▸ INSTRUCTIONS FOR THE TASK:
This exercise calls for the listing to be set down exactly.
:: RECORDS TO USE ::
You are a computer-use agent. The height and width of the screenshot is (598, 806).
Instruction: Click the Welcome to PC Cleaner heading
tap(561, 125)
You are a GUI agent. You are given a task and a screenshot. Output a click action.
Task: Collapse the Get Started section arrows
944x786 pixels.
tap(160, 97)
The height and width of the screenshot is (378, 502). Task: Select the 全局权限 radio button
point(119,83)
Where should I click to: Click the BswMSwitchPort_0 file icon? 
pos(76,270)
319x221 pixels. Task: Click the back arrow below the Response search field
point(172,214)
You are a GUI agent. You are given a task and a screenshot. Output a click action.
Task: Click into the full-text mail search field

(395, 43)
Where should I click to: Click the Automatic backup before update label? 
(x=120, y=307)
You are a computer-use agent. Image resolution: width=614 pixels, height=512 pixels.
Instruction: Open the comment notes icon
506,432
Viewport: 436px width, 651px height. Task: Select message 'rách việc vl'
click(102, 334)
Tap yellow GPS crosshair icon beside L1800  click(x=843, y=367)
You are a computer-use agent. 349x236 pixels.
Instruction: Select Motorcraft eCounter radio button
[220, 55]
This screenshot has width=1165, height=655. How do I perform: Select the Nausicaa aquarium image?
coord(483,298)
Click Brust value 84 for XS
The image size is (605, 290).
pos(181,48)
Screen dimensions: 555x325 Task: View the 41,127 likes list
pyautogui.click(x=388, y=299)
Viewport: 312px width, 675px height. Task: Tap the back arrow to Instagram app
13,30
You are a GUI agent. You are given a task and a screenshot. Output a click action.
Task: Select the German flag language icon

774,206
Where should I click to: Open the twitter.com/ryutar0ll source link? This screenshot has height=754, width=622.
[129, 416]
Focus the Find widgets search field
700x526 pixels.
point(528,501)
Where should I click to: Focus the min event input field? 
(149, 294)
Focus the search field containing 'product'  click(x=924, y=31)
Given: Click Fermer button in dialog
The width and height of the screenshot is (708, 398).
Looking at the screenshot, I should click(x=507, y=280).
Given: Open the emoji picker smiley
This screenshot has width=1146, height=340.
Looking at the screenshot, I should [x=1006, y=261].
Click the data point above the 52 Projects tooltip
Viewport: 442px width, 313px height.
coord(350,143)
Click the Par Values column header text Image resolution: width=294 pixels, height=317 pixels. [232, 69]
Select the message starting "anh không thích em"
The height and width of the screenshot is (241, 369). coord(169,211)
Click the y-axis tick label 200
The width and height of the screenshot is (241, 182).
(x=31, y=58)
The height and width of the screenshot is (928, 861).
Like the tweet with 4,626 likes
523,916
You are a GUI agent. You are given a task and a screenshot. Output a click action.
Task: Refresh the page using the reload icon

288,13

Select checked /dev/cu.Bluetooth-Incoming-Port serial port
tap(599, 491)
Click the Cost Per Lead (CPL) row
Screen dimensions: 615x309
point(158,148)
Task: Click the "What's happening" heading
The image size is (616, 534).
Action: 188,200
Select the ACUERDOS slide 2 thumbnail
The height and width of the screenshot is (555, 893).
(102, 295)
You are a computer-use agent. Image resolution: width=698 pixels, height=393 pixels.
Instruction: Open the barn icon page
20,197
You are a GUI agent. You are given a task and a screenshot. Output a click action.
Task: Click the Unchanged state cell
:::
▸ OUTPUT:
You are a computer-use agent. The height and width of the screenshot is (598, 806).
Instruction: Click the Welcome to PC Cleaner heading
tap(561, 125)
You are a GUI agent. You are given a task and a screenshot. Output a click action.
Task: Collapse the Get Started section arrows
944x786 pixels.
tap(160, 97)
The height and width of the screenshot is (378, 502). Task: Select the 全局权限 radio button
point(119,83)
Where should I click to: Click the BswMSwitchPort_0 file icon? 
pos(76,270)
319x221 pixels. Task: Click the back arrow below the Response search field
point(172,214)
You are a GUI agent. You are given a task and a screenshot. Output a click action.
Task: Click into the full-text mail search field

(395, 43)
Where should I click to: Click the Automatic backup before update label? 
(x=120, y=307)
You are a computer-use agent. Image resolution: width=614 pixels, height=512 pixels.
Instruction: Open the comment notes icon
506,432
Viewport: 436px width, 651px height. Task: Select message 'rách việc vl'
click(102, 334)
Tap yellow GPS crosshair icon beside L1800  click(x=843, y=367)
You are a computer-use agent. 349x236 pixels.
Instruction: Select Motorcraft eCounter radio button
[220, 55]
This screenshot has width=1165, height=655. How do I perform: Select the Nausicaa aquarium image?
coord(483,298)
Click Brust value 84 for XS
The image size is (605, 290).
pos(181,48)
Screen dimensions: 555x325 Task: View the 41,127 likes list
pyautogui.click(x=388, y=299)
Viewport: 312px width, 675px height. Task: Tap the back arrow to Instagram app
13,30
You are a GUI agent. You are given a task and a screenshot. Output a click action.
Task: Select the German flag language icon

774,206
Where should I click to: Open the twitter.com/ryutar0ll source link? This screenshot has height=754, width=622.
[129, 416]
Focus the Find widgets search field
700x526 pixels.
point(528,501)
Where should I click to: Focus the min event input field? 
(149, 294)
Focus the search field containing 'product'  click(x=924, y=31)
Given: Click Fermer button in dialog
The width and height of the screenshot is (708, 398).
Looking at the screenshot, I should click(x=507, y=280).
Given: Open the emoji picker smiley
This screenshot has width=1146, height=340.
Looking at the screenshot, I should [x=1006, y=261].
Click the data point above the 52 Projects tooltip
Viewport: 442px width, 313px height.
coord(350,143)
Click the Par Values column header text Image resolution: width=294 pixels, height=317 pixels. [232, 69]
Select the message starting "anh không thích em"
The height and width of the screenshot is (241, 369). coord(169,211)
Click the y-axis tick label 200
The width and height of the screenshot is (241, 182).
(x=31, y=58)
The height and width of the screenshot is (928, 861).
Like the tweet with 4,626 likes
523,916
You are a GUI agent. You are given a task and a screenshot. Output a click action.
Task: Refresh the page using the reload icon

288,13

Select checked /dev/cu.Bluetooth-Incoming-Port serial port
tap(599, 491)
Click the Cost Per Lead (CPL) row
Screen dimensions: 615x309
point(158,148)
Task: Click the "What's happening" heading
The image size is (616, 534).
Action: 188,200
Select the ACUERDOS slide 2 thumbnail
The height and width of the screenshot is (555, 893).
(102, 295)
You are a computer-use agent. Image resolution: width=698 pixels, height=393 pixels.
Instruction: Open the barn icon page
20,197
You are a GUI agent. You are given a task and a screenshot. Output a click action.
Task: Click the Unchanged state cell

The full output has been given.